Render the data starting at the line containing "Where should I click to: Open" and ending at the line containing "click(x=1376, y=34)", both included, as a numbered list, leaving out any blank lines.

● ● ● ● ● ● ●

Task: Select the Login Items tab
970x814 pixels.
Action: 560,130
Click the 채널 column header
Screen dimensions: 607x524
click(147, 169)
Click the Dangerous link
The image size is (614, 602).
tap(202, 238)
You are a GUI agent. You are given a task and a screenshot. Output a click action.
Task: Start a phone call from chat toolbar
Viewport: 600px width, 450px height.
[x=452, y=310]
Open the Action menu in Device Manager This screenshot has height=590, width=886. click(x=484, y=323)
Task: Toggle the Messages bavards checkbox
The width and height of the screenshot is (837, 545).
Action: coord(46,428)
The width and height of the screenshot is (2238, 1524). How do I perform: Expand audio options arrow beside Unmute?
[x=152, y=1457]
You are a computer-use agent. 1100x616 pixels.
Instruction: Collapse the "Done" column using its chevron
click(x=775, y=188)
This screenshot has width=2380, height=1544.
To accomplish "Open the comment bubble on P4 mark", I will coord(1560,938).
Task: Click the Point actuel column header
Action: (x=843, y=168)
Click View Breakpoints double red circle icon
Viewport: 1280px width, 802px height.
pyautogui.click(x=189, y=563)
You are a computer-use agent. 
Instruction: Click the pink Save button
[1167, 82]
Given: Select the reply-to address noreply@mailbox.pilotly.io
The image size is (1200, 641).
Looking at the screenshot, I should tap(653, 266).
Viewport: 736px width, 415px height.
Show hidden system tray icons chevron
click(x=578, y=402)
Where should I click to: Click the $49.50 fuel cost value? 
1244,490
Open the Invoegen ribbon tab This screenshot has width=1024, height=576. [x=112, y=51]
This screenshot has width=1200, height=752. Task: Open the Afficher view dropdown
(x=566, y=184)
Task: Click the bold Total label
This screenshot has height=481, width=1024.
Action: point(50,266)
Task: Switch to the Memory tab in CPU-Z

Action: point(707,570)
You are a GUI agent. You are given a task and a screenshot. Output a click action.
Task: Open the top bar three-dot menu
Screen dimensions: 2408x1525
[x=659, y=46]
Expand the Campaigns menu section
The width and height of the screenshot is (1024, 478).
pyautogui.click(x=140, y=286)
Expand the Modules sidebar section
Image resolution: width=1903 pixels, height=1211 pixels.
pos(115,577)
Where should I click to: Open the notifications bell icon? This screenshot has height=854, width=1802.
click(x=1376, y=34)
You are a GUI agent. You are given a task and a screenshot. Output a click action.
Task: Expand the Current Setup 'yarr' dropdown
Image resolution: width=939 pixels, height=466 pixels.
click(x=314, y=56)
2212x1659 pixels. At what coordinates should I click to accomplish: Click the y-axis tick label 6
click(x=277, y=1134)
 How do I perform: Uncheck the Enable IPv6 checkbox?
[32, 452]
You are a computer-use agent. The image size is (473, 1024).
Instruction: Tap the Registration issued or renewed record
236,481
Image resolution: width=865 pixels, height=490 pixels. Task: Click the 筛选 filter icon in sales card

● ● ● ● ● ● ●

**Task result**
1. Where should I click to: Open the notifications bell icon? This screenshot has height=854, width=1802.
2. click(x=1376, y=34)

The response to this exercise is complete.